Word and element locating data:
....
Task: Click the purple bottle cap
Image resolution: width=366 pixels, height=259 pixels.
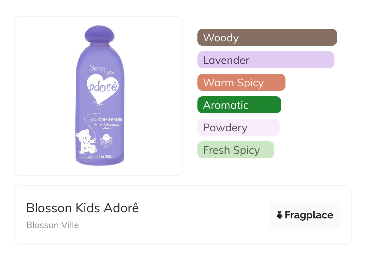Action: (x=100, y=34)
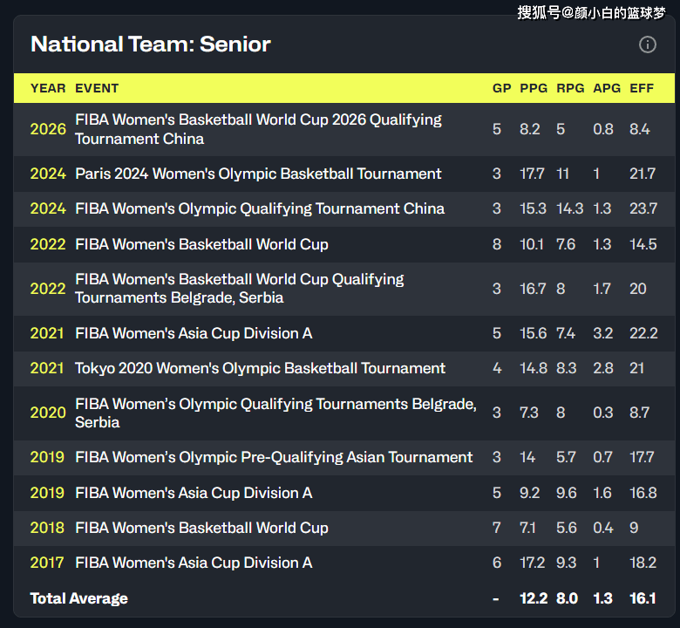
Task: Click the EVENT column header
Action: pyautogui.click(x=97, y=88)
....
Quote every line of the listing word for word, leaving out the pictures.

Task: Click the purple bottle cap
Image resolution: width=366 pixels, height=259 pixels.
Action: (x=100, y=34)
Task: Click the EVENT column header
Action: pyautogui.click(x=97, y=88)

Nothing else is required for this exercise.